Of the records that follow, copy only the lines from the line containing "Careers (1069, 1772)" to the line containing "clicking here (331, 330)", both included, exactly as written.

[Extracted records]
________________________________________

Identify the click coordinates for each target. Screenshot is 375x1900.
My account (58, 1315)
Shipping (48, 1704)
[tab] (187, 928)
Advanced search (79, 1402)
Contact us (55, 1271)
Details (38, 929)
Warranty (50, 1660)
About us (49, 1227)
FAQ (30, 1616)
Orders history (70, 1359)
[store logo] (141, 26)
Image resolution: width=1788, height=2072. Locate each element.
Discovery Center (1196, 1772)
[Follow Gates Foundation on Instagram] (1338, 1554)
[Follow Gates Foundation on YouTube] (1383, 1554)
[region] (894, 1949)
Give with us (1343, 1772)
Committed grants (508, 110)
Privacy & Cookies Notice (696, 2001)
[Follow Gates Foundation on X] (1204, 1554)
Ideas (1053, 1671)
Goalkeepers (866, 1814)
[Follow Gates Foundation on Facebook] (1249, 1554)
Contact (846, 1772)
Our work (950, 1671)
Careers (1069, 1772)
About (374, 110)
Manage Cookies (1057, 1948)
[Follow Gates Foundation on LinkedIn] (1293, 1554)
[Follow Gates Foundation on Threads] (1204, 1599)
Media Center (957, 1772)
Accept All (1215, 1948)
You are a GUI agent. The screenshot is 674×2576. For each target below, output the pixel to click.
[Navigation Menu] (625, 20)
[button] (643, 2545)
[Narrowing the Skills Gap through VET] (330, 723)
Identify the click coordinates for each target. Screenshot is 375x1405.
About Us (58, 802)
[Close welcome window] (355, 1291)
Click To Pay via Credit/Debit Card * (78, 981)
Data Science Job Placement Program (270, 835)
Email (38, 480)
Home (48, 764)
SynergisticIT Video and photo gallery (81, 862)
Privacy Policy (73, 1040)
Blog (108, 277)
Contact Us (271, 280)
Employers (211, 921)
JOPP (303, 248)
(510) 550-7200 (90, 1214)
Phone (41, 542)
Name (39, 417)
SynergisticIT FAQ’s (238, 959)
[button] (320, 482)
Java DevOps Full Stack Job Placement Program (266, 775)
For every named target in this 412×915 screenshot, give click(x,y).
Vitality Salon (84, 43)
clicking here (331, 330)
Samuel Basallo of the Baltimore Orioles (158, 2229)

________________________________________

◆ **Exercise output**:
Careers (1069, 1772)
About (374, 110)
Manage Cookies (1057, 1948)
[Follow Gates Foundation on LinkedIn] (1293, 1554)
[Follow Gates Foundation on Threads] (1204, 1599)
Media Center (957, 1772)
Accept All (1215, 1948)
You are a GUI agent. The screenshot is 674×2576. For each target below, output the pixel to click.
[Navigation Menu] (625, 20)
[button] (643, 2545)
[Narrowing the Skills Gap through VET] (330, 723)
Identify the click coordinates for each target. Screenshot is 375x1405.
About Us (58, 802)
[Close welcome window] (355, 1291)
Click To Pay via Credit/Debit Card * (78, 981)
Data Science Job Placement Program (270, 835)
Email (38, 480)
Home (48, 764)
SynergisticIT Video and photo gallery (81, 862)
Privacy Policy (73, 1040)
Blog (108, 277)
Contact Us (271, 280)
Employers (211, 921)
JOPP (303, 248)
(510) 550-7200 (90, 1214)
Phone (41, 542)
Name (39, 417)
SynergisticIT FAQ’s (238, 959)
[button] (320, 482)
Java DevOps Full Stack Job Placement Program (266, 775)
For every named target in this 412×915 screenshot, give click(x,y).
Vitality Salon (84, 43)
clicking here (331, 330)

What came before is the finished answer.